The message to black women within a community is to:

  • be strong – be able to take care of oneself and one’s children (on your own if you have to);
  • be humble/be loyal – don’t contribute in any way to black men feeling inadequate or dis-empowered;
  • be submissive – don’t interrupt him, make your man’s plate, be his “rib” (based on biblical principles);
  • be grateful – your value and worth are in direct proportion to your role. Be grateful if you are chosen/picked for a relationship, You are fortunate…after all…there are not enough black men to go around.

Generational Differences

Generally speaking, black women’s experiences of these messages vary by generation. Among millennial black women, there is far more comfort with dating, partnering and marrying men who are not black; as they also have more distance from the overt and direct experiences of racism during their formative years. In my experience, they are far more likely to feel safe with non-black men. While Boomer and Gen-X black women generally have more direct and vicarious/ancestral trauma related to the violence toward black women from all men…but from white men in particular. If you don’t know what I am referencing, consider the lynchings and other heinous acts committed during Jim Crow that Boomer and Greatest Generation black women experienced.

You are Not Alone

In Marvel’s Black Panther, the women were not expected to be strong on their own. They had the support of men and other women. Okeye’s male lover in the film is W’Kabi, a warrior who is not able to best Okeye in battle. She does not have to defer to him in the plot or let him win. When he speaks up during a meeting, she speaks up…it is not frowned upon. No one is looking to her as if to say…”Don’t cut down your man.”
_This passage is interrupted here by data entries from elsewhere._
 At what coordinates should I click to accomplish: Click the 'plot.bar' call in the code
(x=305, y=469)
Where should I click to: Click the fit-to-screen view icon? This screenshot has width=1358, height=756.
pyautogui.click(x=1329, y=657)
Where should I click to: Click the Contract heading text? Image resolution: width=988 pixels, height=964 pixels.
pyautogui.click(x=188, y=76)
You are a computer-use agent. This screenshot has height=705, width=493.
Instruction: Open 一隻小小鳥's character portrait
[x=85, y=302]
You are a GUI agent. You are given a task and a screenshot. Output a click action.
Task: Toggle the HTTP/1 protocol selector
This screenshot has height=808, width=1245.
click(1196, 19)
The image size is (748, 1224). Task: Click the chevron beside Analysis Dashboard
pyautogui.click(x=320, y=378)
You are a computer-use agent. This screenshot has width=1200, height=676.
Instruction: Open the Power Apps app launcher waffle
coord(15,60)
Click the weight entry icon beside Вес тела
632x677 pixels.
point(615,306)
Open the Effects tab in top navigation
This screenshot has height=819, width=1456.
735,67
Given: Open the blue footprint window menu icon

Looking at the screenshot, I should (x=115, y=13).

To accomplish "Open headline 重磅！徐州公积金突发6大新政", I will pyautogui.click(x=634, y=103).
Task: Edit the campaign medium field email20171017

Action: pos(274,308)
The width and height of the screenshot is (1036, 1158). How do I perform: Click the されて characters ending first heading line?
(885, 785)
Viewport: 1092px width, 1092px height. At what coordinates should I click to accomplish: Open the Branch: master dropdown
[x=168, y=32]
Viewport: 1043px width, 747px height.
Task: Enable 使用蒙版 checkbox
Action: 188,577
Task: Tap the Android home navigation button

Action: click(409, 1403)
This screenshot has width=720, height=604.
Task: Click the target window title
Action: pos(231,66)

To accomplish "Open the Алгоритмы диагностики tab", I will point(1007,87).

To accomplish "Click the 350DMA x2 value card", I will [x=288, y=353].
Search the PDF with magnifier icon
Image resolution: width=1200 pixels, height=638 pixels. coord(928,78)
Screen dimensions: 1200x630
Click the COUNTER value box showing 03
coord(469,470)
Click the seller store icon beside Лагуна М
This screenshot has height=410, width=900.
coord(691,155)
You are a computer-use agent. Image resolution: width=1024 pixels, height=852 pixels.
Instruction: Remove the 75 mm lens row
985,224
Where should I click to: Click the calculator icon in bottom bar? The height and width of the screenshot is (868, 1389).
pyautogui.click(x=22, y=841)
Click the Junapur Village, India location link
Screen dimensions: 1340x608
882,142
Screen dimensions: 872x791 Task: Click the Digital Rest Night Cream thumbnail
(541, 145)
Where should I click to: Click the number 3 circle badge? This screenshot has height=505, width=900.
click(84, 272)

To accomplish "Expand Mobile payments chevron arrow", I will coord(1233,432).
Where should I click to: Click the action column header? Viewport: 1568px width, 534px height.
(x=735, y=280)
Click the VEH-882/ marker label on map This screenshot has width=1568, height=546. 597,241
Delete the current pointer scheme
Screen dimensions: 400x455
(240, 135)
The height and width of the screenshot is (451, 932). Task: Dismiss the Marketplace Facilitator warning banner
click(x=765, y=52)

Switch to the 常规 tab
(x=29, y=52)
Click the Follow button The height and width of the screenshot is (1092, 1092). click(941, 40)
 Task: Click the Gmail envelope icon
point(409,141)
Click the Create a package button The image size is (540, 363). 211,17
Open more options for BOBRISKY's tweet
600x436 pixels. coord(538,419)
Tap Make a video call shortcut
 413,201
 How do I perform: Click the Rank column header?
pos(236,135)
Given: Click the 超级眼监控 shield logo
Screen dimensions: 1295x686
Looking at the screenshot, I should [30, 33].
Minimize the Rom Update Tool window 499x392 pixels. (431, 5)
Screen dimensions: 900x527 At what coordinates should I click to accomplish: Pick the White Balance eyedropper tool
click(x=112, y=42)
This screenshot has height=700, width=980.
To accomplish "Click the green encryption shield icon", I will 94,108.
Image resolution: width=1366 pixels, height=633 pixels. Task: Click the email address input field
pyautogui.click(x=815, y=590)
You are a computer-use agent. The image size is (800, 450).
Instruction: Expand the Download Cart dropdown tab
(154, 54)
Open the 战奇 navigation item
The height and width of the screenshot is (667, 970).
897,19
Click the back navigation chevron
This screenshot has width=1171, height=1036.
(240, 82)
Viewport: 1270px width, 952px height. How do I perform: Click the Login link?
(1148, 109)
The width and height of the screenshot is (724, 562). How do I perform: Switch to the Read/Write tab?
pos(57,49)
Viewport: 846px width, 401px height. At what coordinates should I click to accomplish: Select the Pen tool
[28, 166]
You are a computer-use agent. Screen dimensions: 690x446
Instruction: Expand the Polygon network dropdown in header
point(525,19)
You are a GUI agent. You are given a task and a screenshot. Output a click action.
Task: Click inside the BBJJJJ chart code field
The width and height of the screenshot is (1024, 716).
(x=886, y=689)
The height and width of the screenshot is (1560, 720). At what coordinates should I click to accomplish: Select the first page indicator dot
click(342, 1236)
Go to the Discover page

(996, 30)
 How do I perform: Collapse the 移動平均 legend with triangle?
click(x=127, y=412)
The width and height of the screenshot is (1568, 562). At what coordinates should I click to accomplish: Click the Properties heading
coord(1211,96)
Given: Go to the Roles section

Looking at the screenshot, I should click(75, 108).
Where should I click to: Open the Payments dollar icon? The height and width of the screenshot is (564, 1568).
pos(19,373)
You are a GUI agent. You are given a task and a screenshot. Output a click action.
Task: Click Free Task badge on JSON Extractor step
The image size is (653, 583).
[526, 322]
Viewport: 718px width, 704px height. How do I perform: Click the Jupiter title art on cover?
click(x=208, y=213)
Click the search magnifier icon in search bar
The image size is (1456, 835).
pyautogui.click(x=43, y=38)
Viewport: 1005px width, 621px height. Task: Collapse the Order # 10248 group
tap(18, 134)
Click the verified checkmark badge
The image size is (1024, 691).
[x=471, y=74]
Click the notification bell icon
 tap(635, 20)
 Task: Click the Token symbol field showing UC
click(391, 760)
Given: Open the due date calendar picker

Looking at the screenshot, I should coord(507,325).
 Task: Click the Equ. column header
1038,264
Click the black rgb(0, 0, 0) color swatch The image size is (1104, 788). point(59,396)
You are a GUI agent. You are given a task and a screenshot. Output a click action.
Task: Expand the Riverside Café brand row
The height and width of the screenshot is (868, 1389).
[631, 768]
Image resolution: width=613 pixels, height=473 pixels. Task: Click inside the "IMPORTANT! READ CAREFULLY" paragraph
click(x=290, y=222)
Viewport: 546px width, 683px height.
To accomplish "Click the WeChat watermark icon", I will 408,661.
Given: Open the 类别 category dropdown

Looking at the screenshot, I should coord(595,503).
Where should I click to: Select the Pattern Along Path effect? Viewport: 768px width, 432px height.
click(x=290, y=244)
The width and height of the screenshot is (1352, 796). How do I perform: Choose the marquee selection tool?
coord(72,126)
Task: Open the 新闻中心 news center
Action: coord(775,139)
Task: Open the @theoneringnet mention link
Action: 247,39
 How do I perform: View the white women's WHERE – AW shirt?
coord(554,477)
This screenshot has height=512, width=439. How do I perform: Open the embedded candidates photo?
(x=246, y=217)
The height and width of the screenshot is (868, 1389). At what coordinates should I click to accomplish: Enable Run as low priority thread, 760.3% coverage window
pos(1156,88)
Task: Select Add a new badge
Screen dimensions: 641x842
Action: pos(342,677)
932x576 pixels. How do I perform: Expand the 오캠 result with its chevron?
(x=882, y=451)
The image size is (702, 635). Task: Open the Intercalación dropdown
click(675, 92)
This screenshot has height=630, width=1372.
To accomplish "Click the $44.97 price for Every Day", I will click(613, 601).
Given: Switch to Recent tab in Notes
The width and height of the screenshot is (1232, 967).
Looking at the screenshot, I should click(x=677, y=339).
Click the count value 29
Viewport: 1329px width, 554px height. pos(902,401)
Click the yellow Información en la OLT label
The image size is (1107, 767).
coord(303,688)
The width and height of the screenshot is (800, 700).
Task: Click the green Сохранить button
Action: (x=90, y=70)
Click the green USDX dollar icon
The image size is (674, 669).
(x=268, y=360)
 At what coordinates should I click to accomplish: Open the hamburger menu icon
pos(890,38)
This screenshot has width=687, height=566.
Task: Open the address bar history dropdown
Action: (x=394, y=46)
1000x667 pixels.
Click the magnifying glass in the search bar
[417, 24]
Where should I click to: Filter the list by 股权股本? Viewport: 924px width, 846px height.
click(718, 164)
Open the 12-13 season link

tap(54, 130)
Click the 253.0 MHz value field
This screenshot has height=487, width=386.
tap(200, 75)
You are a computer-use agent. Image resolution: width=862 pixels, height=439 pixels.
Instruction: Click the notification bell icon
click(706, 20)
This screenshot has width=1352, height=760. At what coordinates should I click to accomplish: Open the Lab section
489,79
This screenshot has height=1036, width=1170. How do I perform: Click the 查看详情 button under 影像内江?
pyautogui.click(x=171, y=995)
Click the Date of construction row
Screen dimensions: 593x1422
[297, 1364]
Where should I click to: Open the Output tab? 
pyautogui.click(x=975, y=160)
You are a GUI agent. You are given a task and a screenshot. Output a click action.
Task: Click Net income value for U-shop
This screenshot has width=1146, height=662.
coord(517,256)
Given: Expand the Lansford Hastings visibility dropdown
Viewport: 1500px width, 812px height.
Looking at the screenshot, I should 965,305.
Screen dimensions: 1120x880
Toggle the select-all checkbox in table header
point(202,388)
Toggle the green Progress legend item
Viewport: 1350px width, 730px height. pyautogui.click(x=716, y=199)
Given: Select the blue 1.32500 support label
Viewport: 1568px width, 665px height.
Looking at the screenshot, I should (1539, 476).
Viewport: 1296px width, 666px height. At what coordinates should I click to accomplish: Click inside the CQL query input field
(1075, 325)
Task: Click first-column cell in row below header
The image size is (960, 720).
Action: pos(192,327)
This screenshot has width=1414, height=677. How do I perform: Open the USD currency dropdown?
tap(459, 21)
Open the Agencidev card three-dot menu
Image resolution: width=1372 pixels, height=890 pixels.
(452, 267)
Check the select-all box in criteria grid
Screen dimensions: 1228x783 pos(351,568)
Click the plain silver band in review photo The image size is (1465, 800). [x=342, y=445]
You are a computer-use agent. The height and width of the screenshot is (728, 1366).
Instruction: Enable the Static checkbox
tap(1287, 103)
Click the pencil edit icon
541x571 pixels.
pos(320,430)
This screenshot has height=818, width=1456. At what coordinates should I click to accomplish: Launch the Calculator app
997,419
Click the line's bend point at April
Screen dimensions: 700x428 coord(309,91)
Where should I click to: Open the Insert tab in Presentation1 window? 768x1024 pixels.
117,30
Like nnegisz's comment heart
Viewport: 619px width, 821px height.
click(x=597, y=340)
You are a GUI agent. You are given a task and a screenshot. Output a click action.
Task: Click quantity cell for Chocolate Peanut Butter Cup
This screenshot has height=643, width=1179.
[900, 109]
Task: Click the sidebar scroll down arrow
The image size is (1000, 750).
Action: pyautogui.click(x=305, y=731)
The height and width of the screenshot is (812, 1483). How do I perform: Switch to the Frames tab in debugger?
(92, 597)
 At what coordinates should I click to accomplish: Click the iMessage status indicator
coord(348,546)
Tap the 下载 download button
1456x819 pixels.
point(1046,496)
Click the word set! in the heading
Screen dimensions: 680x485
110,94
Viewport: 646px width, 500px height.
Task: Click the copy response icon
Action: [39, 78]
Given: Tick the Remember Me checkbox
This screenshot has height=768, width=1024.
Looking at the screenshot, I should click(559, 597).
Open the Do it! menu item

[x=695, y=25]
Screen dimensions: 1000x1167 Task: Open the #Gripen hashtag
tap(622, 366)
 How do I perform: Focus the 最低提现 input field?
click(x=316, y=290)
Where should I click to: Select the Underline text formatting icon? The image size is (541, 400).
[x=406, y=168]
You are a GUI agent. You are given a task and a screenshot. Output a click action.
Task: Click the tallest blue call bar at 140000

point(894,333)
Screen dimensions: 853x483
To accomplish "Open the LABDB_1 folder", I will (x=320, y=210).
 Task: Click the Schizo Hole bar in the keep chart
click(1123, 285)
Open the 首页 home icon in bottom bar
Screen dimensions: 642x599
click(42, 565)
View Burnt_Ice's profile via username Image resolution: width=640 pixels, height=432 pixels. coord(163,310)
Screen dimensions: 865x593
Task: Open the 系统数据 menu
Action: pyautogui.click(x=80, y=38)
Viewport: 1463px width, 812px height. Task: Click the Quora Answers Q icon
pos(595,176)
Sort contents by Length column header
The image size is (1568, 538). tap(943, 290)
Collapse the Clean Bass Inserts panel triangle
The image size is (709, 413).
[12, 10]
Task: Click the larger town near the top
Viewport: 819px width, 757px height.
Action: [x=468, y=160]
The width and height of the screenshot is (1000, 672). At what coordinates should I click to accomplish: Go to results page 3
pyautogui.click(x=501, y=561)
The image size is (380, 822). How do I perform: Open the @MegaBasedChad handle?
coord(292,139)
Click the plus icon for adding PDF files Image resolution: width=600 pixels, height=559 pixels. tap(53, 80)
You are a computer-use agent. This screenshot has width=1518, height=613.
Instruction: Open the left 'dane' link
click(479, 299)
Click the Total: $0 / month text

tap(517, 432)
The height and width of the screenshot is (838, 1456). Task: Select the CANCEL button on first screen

Nakia is not engaged in T’Challa’s life as if she is fortunate that the Black Panther is interested in her and wants her to “come home” and be his Queen. While her character clearly loves T’Challa, she does not forsake her own identity. When they ultimately decide to move forward together at the end of the film, it is after he creates space in his “Kingdom” for her “Queendom.” That is her mission and values and purpose. She does not have to be less than herself to be with him.

Women Standing in Their Integrity

In Marvel’s Black Panther, women were loyal to their values for community and service, allowing them the integrity to disagree with their male counterparts and not be ostracized or scorned by the “tribe.” They have purpose, career, talents and agency that are recognized and honored. Okeye is the head of the Dora Milaje special forces (all women). Nakia is a spy for Wakanda in other countries. She is seen in the opening act rescuing women and a “lost boy” from being kidnapped by some type of occupational force. Shuri is the lead developer of technology in Wakanda. She vital to her brother’s missions and to the advanced nature of the Wakandan culture. Ramonda is an adviser and a holder of Wakandan wisdom.

Women Who Are Empowered by Their Spiritual Ancestry

In Marvel’s Black Panther, the women are leaders. Their relationships with men are not defined by biblical principles traditionally held in much of the black community that the husband is the “head” and the wife is the “neck.” The idea being that he is influenced by his wife and doesn’t make a move without her…but he is the head of household and the leader of the family.

Many people in multicultural studies discuss the matriarchal nature of African American culture, however much of that matriarchy is dependent upon beliefs in values that discourage personal empowerment and encourage the power of the church or Christ. So that ultimately, the predominately male-led churches are by default the leaders of the home. Even if the woman does not attend church, the cultural values have been adopted and prescribed by the ideology…that the woman comes third behind her husband and children…and that unmarried and childless women are not fulfilling their role in society.

In the fictitious nation of Wakanda, we get to see a version of Black/African women fully unchained…never personally knowing oppression, misogyny or devaluation.